Francisca's tendency toward the dimensional increases in her work in the technology of Three D (Three Dimensions) by computer in which she establishes a multiplicity of dimensional approaches, in her work on Net.Art and in her multiple digital creations expressed with "metacrilato" and industrial canvas, fundamentally. These creations are structured around a formal facility that the artist presents in such a way that configures a gifted composition of permanent movement, in which the forms are always being transformed.
This is a start but not an end. That is to say that the works remain open to new transformations.
The artist feels that her contemporary dimensional art is not to be closed to finished and perishable products. Art for Francisca Blázquez is multidimensional and eternal, in the sense that the creator can always intervene in it and when this is carried out there is a transfer in the step of time in who takes charge of forming a creation. For that reason her work, conceived in the technology of Three D, ia a product of a complex elaboration, feverish and elegant, where "superponiendo dimensions" and the creation experiences are full of constant changes, being transformed from am aforesaid form into new configurations, given that art cannot be a closed concept, such as the end product of a compact car.
For that reason art's speech evolves from the limitations of the background, of the contained conventionalisms in its own parameters of the plastic disciplines Francisca utilizes, toward a creative conception in which a transformation inherent in its own work is produced, that the artist calls "Dimensionalismo" and that we verify, especially, in its digital artistic animations.
Joan Lluís Montané. (JLM) Of the Associació Catalonian of Crítics d'Art, of Madrid Association of Critics of Art, Spanish Association of Critics of Art and of the International Association of Critics of Art.
Geometry and rigor on the basis of sensibility. About Francisca Blázquez
Even thouhn all different tendencies are much more deeply related than we initially supposed, we commonly talk about geometry as one of the very basic directions for the arts of our times, as well as one of the best known branches-besides Expressionism and the superreal-which have contributed to configure art.
From within this orientation exists, since the beginning of the century, a very clear objective to reduce ir to almost nothing in the searchings for a ‘genuine’ art that could be painting –or any other medium-; and also proposals which usually include an expressive doses through color, neither limiting this to the use of primary colors and non colors –as the neoplastic did –and with a treatment instead of major range and sensibility.
I personally think that Francisca Blázquez is keeping the opening of those two possibilities in the whole of her artwork, in a kind of synthesis and progressively she seems inclined to the very first, without losing contact with a human and creative touch.

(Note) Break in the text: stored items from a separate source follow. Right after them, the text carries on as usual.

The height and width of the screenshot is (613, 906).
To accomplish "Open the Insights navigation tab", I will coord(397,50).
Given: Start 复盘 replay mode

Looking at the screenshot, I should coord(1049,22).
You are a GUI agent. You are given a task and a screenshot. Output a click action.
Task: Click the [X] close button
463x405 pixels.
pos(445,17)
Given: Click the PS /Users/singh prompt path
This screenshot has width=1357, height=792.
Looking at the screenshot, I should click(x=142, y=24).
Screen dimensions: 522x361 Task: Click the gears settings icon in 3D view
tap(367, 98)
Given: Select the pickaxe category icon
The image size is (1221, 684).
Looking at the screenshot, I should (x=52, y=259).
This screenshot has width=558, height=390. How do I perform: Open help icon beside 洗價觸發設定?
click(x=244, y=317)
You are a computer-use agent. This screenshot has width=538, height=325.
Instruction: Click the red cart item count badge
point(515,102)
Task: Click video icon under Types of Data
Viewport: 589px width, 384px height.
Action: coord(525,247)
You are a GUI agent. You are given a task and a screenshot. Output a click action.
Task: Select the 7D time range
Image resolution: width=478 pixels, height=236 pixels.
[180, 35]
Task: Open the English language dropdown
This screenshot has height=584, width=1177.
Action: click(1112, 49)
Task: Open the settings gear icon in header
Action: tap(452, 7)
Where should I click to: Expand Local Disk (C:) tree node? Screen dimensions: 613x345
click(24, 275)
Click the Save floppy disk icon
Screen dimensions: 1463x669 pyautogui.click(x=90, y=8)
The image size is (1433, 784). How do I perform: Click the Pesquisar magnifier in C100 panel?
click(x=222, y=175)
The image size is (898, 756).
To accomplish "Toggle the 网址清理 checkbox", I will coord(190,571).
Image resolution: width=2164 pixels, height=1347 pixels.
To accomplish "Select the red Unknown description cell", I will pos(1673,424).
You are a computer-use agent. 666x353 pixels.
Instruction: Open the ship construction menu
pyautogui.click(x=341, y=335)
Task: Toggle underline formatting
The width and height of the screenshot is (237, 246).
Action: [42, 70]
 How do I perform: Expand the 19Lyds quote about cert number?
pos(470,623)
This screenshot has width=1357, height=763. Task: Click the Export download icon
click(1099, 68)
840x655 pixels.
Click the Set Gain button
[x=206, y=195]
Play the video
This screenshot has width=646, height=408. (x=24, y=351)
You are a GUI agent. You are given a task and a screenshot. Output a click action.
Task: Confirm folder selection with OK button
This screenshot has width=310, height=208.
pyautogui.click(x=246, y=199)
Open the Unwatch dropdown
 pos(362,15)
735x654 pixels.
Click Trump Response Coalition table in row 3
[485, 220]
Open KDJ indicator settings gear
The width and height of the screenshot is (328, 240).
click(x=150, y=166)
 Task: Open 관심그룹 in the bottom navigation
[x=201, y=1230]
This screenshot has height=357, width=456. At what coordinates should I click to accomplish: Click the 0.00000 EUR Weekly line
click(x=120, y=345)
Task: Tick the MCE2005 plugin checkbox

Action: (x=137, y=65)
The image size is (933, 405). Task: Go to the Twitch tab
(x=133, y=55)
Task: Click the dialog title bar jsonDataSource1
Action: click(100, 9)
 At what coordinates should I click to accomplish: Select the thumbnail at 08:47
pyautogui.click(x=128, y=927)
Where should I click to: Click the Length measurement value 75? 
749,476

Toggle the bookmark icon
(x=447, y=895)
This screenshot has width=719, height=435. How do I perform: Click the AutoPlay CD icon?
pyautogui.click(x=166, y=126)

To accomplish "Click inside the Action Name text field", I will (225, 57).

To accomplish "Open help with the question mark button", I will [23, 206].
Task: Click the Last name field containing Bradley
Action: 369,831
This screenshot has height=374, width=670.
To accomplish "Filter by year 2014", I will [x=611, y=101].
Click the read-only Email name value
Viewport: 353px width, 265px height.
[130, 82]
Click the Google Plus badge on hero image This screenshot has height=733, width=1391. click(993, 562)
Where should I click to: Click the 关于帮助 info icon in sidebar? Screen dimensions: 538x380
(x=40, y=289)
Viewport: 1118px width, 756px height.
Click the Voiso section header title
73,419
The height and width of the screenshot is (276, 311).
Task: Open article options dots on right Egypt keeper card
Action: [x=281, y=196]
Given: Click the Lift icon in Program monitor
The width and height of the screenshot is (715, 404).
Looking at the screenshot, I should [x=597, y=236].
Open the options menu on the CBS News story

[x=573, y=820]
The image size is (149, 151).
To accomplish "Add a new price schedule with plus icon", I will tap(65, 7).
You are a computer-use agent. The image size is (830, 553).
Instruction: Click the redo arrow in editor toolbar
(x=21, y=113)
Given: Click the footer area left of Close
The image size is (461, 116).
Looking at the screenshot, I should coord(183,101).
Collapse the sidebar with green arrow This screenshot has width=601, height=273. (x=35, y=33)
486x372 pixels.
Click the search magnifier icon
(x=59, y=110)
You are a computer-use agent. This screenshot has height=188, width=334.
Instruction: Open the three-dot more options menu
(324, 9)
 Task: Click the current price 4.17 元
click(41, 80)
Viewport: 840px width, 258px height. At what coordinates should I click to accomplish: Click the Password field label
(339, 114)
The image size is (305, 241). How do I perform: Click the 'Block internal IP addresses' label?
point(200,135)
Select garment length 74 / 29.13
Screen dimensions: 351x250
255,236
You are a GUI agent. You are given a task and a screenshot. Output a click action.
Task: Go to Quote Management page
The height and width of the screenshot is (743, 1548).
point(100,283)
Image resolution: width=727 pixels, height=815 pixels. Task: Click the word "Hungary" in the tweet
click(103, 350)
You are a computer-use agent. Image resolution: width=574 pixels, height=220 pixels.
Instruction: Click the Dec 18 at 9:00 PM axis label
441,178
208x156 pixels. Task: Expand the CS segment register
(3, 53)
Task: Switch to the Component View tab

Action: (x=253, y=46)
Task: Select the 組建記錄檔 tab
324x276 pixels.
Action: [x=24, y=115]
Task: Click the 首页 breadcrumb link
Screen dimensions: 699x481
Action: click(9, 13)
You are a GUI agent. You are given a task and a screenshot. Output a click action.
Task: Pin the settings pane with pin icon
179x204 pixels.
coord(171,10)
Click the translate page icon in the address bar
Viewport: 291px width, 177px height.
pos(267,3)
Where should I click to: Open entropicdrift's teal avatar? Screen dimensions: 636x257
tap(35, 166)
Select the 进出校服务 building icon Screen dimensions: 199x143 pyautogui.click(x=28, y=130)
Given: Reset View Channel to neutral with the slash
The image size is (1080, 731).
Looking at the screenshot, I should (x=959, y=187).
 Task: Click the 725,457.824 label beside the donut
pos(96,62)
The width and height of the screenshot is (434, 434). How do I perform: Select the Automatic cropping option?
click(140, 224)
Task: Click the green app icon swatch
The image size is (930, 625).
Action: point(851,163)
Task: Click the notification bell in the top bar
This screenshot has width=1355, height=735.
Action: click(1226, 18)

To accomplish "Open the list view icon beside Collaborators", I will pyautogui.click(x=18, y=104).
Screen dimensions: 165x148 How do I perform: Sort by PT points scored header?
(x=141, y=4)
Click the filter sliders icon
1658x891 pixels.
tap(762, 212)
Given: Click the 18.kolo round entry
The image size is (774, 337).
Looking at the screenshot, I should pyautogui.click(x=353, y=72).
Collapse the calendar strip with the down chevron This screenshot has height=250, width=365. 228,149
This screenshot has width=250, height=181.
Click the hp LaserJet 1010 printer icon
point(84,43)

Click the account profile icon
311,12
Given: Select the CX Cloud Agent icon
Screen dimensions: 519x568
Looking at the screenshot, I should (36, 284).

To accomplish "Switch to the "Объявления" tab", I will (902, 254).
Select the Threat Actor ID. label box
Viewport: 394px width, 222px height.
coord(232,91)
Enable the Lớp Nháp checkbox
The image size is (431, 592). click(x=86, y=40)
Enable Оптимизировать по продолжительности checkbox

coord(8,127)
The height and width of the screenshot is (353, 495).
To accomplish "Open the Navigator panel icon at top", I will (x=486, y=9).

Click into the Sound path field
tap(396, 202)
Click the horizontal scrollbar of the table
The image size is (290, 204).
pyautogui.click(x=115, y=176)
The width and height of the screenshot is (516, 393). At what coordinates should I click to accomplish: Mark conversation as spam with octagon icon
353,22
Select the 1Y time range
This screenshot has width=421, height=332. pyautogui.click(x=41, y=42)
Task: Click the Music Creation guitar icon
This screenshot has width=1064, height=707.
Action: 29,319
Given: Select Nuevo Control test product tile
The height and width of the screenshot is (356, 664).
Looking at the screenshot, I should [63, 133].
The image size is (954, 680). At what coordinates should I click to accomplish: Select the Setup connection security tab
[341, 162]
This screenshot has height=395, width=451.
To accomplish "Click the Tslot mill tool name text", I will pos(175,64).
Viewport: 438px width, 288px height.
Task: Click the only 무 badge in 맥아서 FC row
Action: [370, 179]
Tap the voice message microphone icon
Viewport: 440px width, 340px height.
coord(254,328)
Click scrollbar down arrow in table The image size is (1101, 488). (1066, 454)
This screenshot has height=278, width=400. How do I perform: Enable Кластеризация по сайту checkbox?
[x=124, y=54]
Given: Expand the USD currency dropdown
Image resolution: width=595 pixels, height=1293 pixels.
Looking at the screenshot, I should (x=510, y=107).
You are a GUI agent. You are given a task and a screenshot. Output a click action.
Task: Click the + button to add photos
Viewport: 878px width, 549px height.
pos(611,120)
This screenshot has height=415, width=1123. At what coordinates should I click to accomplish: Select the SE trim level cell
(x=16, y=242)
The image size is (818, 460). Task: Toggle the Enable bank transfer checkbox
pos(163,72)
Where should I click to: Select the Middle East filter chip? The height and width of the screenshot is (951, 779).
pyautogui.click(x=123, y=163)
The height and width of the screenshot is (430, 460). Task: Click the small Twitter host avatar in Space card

Francisca Blázquez artwork develops contrasting effects, through the use of complementary colors –red ad green-as well for luminousness. She likes wholeness and intensity. I must say she does not reach –perhaps she does not want to- the absolutely minimal estates in morphology which are easily perceived.
Though some complexities, above all for oblique dinamics to which she adds curves and straigth elements, excel elementality. She escapes equally, with no excess from the simple red-yellow-blue with black and white.
The artist allows diverse alternatives and suggests visual elegance. So it seems to the viewer.
Whom either glimpses or looks for a hidden symbolism.
The personality of the artist gets its proportion in between two attitudes. One which imposses a deep request to the eye, though it knows how to calm it; the other a vitality of movement and the peace of the stable, a tranquil poetry. Like the surface of deep waters, a curve of the Earth from above or a horizon where the sight rests.
Ángel Azpeitia. Former President of The Spanish Association of Art Critics.